Botond Roska of the Friedrich Miescher Institute for Biomedical Research in Basel hopes that a similar therapy may one day be available for treating certain forms of blindness in humans.
He and his team used for the treatment the channelrhodopsin-2 (ChR2) protein, which is known to enable algae to sense light for photosynthesis.
The researchers experimented on mice whose eyes were entirely missing photoreceptors, a hallmark of several human conditions like age-related macular degeneration.
Photoreceptors are known to feed signals about light to the next layer of cells, called bipolar cells, before a signal is relayed on to the brain, providing a visual image.
The research team used a harmless virus to carry the protein into the mice's bipolar cells.
Although the protein ended up in only about seven per cent of the cells through that procedure, it was enough light signals to be transmitted to the next layer of the retina and eventually the brain.

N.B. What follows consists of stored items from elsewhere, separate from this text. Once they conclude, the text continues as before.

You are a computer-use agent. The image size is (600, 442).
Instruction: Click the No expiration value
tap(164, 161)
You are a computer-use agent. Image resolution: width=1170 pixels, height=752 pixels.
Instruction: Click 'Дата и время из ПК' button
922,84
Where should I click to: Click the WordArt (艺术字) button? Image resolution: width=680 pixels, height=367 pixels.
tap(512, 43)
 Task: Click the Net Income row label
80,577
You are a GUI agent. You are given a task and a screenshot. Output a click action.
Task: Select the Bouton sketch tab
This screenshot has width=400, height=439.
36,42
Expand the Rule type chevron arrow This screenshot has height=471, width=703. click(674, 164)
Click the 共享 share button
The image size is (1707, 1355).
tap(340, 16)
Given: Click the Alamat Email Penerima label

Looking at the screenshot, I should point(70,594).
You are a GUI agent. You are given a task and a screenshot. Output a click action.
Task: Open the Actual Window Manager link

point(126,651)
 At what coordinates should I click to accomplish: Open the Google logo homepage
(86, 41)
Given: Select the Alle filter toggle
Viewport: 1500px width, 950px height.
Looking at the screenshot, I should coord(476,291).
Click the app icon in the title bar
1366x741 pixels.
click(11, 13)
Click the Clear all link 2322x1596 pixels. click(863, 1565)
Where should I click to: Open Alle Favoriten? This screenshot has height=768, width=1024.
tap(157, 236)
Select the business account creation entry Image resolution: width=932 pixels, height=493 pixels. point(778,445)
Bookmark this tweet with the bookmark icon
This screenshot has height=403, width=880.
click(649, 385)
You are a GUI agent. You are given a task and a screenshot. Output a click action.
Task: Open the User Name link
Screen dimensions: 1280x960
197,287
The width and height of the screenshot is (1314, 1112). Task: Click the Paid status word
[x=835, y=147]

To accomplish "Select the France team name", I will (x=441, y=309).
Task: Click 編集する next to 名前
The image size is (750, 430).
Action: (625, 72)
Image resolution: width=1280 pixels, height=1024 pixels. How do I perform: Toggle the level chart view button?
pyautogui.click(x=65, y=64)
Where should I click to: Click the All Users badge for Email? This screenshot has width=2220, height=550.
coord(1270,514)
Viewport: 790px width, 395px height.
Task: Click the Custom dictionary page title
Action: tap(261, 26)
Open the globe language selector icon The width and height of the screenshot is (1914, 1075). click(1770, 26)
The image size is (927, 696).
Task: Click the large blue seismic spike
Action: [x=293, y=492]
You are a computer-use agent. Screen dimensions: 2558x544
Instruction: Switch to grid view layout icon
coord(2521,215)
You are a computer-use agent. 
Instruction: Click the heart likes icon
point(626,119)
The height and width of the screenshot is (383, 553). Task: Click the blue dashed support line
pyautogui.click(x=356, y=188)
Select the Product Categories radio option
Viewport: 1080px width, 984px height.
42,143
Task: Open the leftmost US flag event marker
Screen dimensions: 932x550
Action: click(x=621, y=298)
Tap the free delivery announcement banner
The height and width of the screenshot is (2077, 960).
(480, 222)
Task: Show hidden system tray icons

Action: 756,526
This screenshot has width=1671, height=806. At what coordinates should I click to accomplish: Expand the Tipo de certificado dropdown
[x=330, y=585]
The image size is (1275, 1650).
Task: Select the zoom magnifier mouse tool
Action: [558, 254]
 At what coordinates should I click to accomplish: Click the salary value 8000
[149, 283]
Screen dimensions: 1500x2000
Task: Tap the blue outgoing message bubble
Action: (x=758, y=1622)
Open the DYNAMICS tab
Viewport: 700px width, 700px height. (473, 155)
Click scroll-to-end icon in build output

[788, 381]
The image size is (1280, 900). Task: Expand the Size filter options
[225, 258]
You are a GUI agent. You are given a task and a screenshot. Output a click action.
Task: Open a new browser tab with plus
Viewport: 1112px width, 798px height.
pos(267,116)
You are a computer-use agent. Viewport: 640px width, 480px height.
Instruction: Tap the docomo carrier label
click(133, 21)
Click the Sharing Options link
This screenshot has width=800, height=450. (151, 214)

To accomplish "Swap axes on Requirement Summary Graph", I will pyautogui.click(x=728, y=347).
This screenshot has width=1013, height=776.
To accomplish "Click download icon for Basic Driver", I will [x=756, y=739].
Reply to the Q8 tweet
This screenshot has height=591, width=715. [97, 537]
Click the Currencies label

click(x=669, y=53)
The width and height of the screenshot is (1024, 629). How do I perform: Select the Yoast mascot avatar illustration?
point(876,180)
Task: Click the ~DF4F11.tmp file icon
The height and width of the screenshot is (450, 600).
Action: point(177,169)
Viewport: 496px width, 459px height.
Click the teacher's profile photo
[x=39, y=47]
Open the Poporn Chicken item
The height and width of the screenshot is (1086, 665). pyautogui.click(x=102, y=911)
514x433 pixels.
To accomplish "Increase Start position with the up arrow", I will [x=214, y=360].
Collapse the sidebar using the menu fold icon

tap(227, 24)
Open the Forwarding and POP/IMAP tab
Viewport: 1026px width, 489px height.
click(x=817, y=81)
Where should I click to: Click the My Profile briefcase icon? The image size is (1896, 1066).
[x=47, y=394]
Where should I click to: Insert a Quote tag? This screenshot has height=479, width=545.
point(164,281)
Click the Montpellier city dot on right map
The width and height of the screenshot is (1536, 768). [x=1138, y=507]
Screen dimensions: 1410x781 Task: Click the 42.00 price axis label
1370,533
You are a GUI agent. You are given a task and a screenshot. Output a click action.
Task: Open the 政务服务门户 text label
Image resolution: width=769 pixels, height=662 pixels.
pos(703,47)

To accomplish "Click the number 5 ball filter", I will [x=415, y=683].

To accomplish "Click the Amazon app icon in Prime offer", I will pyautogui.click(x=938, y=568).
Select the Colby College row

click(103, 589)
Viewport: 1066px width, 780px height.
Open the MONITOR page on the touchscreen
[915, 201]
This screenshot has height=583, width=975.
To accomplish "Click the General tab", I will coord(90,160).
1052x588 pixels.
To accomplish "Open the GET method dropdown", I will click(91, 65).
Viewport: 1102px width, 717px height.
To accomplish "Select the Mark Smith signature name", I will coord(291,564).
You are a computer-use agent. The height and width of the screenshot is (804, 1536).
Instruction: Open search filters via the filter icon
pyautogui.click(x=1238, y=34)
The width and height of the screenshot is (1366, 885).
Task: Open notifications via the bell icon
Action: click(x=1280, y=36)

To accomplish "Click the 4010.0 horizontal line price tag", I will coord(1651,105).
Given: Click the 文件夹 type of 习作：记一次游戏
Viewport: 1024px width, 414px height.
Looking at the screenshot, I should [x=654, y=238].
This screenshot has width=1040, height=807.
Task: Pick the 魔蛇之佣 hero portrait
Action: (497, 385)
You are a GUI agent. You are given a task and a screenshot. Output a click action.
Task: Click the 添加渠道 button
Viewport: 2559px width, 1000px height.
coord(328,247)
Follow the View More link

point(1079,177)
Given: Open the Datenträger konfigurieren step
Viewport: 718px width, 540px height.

The researchers then placed the treated as well as untreated mice in the dark, and suddenly turned on a bright light.
While the treated mice jumped into action when a bright light was turned on, those untreated did not respond to light at all.
Thereafter, the mice were shown a series of moving stripes, and it was observed that the treated mice were better than their untreated counterparts in following the stripes.
Roska, however, admits that it is difficult to gauge exactly how well the mice could see after the treatment.
"You can't ask the mouse," Nature magazine quoted him as saying.
He and his colleagues are now joining hands with other clinical groups to develop the technique for people.
Even if they succeed in their efforts, the therapy is likely to be a last-chance treatment.
Roska says: "The method should only be used if there's absolutely no vision left."